### What you are asked to do
Whatever appears in the entries must be given again exactly.

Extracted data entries

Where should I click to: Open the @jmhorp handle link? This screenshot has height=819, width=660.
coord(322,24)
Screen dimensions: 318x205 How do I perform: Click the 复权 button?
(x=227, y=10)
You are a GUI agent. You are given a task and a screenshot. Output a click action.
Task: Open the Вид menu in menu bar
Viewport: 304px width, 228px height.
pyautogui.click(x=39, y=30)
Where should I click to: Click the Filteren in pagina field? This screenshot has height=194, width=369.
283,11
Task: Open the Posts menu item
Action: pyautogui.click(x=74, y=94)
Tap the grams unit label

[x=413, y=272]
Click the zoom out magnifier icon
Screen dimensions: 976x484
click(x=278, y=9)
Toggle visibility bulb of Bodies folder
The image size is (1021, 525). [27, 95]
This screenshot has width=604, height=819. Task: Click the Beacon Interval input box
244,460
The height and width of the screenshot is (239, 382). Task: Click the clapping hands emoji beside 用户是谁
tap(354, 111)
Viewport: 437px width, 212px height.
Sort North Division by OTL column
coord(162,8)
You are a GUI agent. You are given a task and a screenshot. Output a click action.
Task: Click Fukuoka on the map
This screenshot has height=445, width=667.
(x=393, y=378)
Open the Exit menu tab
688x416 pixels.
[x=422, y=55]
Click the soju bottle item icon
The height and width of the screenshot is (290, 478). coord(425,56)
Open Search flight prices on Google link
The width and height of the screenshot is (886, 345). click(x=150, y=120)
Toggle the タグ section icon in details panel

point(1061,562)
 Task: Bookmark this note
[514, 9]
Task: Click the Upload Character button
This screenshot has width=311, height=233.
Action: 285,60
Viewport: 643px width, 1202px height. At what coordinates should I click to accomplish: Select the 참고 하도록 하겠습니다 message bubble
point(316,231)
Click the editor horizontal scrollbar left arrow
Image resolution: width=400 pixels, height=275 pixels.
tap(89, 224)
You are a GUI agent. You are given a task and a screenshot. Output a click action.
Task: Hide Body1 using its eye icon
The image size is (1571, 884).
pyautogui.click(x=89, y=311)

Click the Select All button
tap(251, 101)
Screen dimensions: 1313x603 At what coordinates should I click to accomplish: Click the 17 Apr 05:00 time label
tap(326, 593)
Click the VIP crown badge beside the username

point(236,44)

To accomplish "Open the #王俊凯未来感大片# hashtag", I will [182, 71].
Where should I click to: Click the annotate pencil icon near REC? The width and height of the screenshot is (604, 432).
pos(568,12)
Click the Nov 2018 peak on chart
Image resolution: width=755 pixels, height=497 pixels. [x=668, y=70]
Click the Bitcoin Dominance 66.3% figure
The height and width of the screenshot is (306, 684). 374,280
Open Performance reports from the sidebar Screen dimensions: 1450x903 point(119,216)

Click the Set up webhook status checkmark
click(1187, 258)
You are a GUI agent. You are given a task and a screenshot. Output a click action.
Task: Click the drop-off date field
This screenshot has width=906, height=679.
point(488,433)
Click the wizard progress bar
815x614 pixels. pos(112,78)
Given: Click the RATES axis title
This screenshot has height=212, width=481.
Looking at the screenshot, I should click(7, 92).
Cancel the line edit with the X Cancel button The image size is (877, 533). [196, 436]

### Written answer
Where should I click to: Open the @jmhorp handle link? This screenshot has height=819, width=660.
coord(322,24)
Screen dimensions: 318x205 How do I perform: Click the 复权 button?
(x=227, y=10)
You are a GUI agent. You are given a task and a screenshot. Output a click action.
Task: Open the Вид menu in menu bar
Viewport: 304px width, 228px height.
pyautogui.click(x=39, y=30)
Where should I click to: Click the Filteren in pagina field? This screenshot has height=194, width=369.
283,11
Task: Open the Posts menu item
Action: pyautogui.click(x=74, y=94)
Tap the grams unit label

[x=413, y=272]
Click the zoom out magnifier icon
Screen dimensions: 976x484
click(x=278, y=9)
Toggle visibility bulb of Bodies folder
The image size is (1021, 525). [27, 95]
This screenshot has width=604, height=819. Task: Click the Beacon Interval input box
244,460
The height and width of the screenshot is (239, 382). Task: Click the clapping hands emoji beside 用户是谁
tap(354, 111)
Viewport: 437px width, 212px height.
Sort North Division by OTL column
coord(162,8)
You are a GUI agent. You are given a task and a screenshot. Output a click action.
Task: Click Fukuoka on the map
This screenshot has height=445, width=667.
(x=393, y=378)
Open the Exit menu tab
688x416 pixels.
[x=422, y=55]
Click the soju bottle item icon
The height and width of the screenshot is (290, 478). coord(425,56)
Open Search flight prices on Google link
The width and height of the screenshot is (886, 345). click(x=150, y=120)
Toggle the タグ section icon in details panel

point(1061,562)
 Task: Bookmark this note
[514, 9]
Task: Click the Upload Character button
This screenshot has width=311, height=233.
Action: 285,60
Viewport: 643px width, 1202px height. At what coordinates should I click to accomplish: Select the 참고 하도록 하겠습니다 message bubble
point(316,231)
Click the editor horizontal scrollbar left arrow
Image resolution: width=400 pixels, height=275 pixels.
tap(89, 224)
You are a GUI agent. You are given a task and a screenshot. Output a click action.
Task: Hide Body1 using its eye icon
The image size is (1571, 884).
pyautogui.click(x=89, y=311)

Click the Select All button
tap(251, 101)
Screen dimensions: 1313x603 At what coordinates should I click to accomplish: Click the 17 Apr 05:00 time label
tap(326, 593)
Click the VIP crown badge beside the username

point(236,44)

To accomplish "Open the #王俊凯未来感大片# hashtag", I will [182, 71].
Where should I click to: Click the annotate pencil icon near REC? The width and height of the screenshot is (604, 432).
pos(568,12)
Click the Nov 2018 peak on chart
Image resolution: width=755 pixels, height=497 pixels. [x=668, y=70]
Click the Bitcoin Dominance 66.3% figure
The height and width of the screenshot is (306, 684). 374,280
Open Performance reports from the sidebar Screen dimensions: 1450x903 point(119,216)

Click the Set up webhook status checkmark
click(1187, 258)
You are a GUI agent. You are given a task and a screenshot. Output a click action.
Task: Click the drop-off date field
This screenshot has width=906, height=679.
point(488,433)
Click the wizard progress bar
815x614 pixels. pos(112,78)
Given: Click the RATES axis title
This screenshot has height=212, width=481.
Looking at the screenshot, I should click(7, 92).
Cancel the line edit with the X Cancel button The image size is (877, 533). [196, 436]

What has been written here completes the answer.